Media & Culture

OpenAI and Chinese AI: Unelected gatekeepers shaping reality

10% of US uses ChatGPT; AI recentralizes knowledge control like never before.

Deep Dive

A viral Reddit post argues that AI is quietly becoming a form of control system operated by a handful of private individuals and state actors. The author draws a historical parallel: the Church once controlled knowledge by owning scripture, but the printing press broke that monopoly by distributing interpretive power. AI, however, is doing the opposite—recentralizing knowledge infrastructure into a few corporations with no democratic accountability. OpenAI, for example, claims 10% of the US population now uses ChatGPT, and Chinese AI models enforce strict censorship against anything that paints the CCP in a bad light.

The post highlights a critical structural shift: 'AI says X' functions identically to 'studies show X'—both invoke an inaccessible authority. But while studies are traceable and debatable, AI models are opaque by design. Worse, they deliver wrong answers and right answers with identical confidence, offering no texture to signal doubt. Western models are calibrated to be 'ethical' (often liberal and balanced), while Chinese models enforce political red lines. This calibration is invisible to users.

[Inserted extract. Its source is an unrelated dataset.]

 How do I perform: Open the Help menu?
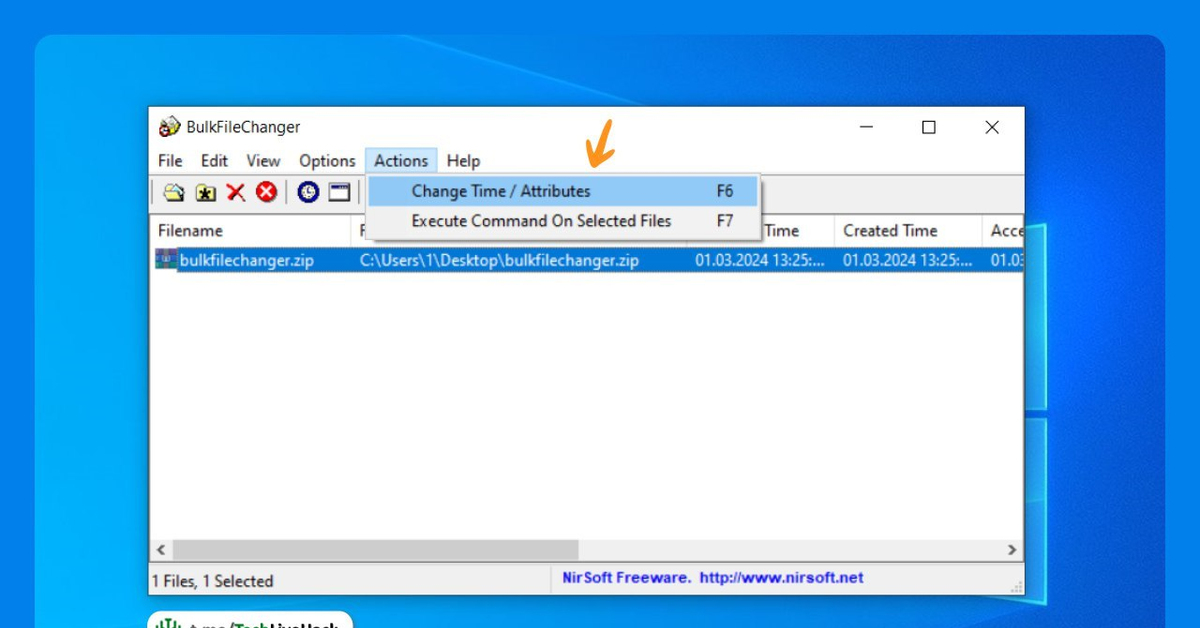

The core danger is what the author calls 'blind reliance.' AI works best for people who already know enough to catch its errors—the opposite of how most people use it. By offloading cognitive effort onto these black boxes, users gradually lose the ability to evaluate truth. The post warns of a 'mass hallucination' where billions unknowingly hand over the dial that shapes their understanding of reality to a small group of unelected, largely unregulated individuals and governments. This isn't about AI replacing jobs; it's about AI replacing the very mechanism of shared truth.

Key Points
  • OpenAI claims 10% of the US population uses ChatGPT, making it a de facto knowledge authority for millions.
  • Chinese AI models enforce censorship of anti-CCP content, while Western models are calibrated for 'ethical' liberal viewpoints.
  • AI's opaque confidence in wrong answers erodes users' ability to detect errors, especially in areas where they lack expertise.

Why It Matters

By centralizing how billions access and interpret information, AI could create a new, unelected authority over perceived reality.